## [Exercise brief]
Omit all pictures. Copy exactly the lines from the line containing "Viewport: 938px width, 648px height." to the end of the listing, with both ends included.
####################
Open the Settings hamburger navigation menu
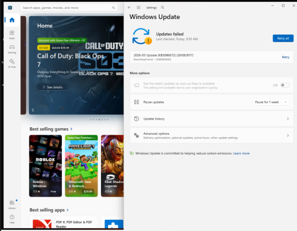The image size is (297, 231). (x=138, y=8)
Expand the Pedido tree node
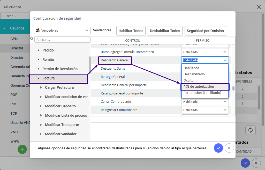 tap(39, 50)
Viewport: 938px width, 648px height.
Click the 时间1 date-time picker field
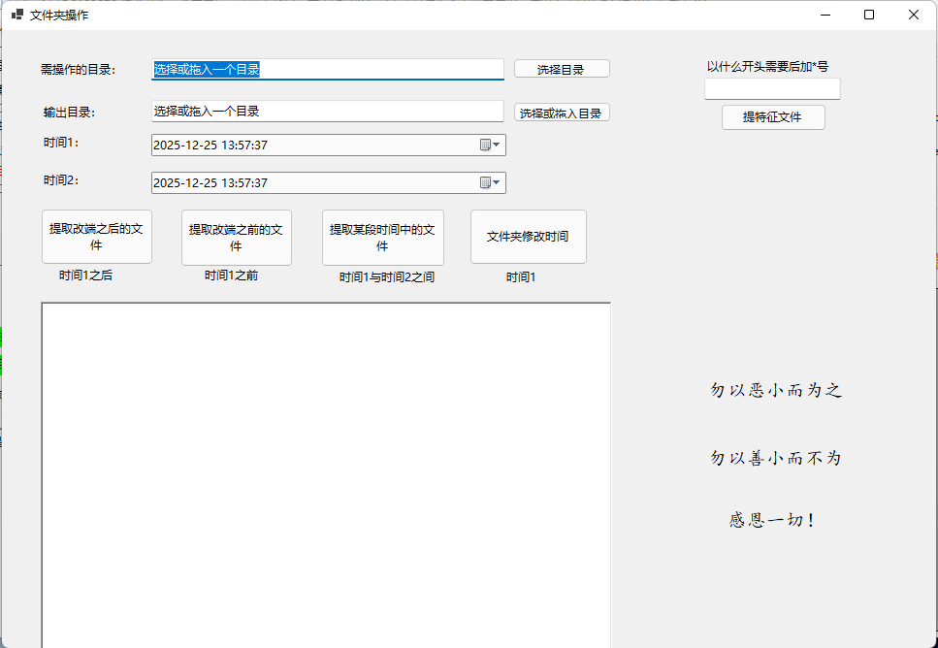[310, 146]
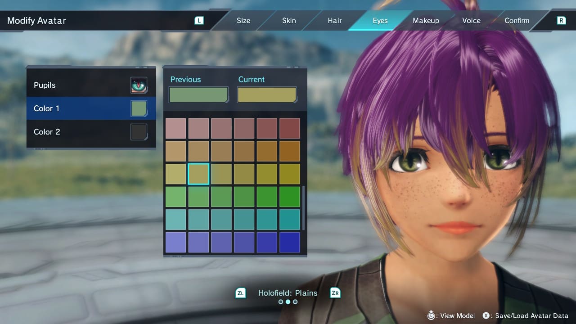The image size is (576, 324).
Task: Click the View Model stick icon
Action: (431, 315)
####################
## [Answer for this exercise]
Viewport: 938px width, 648px height.
Click the 时间1 date-time picker field
[310, 146]
The image size is (576, 324).
Task: Click the View Model stick icon
Action: (431, 315)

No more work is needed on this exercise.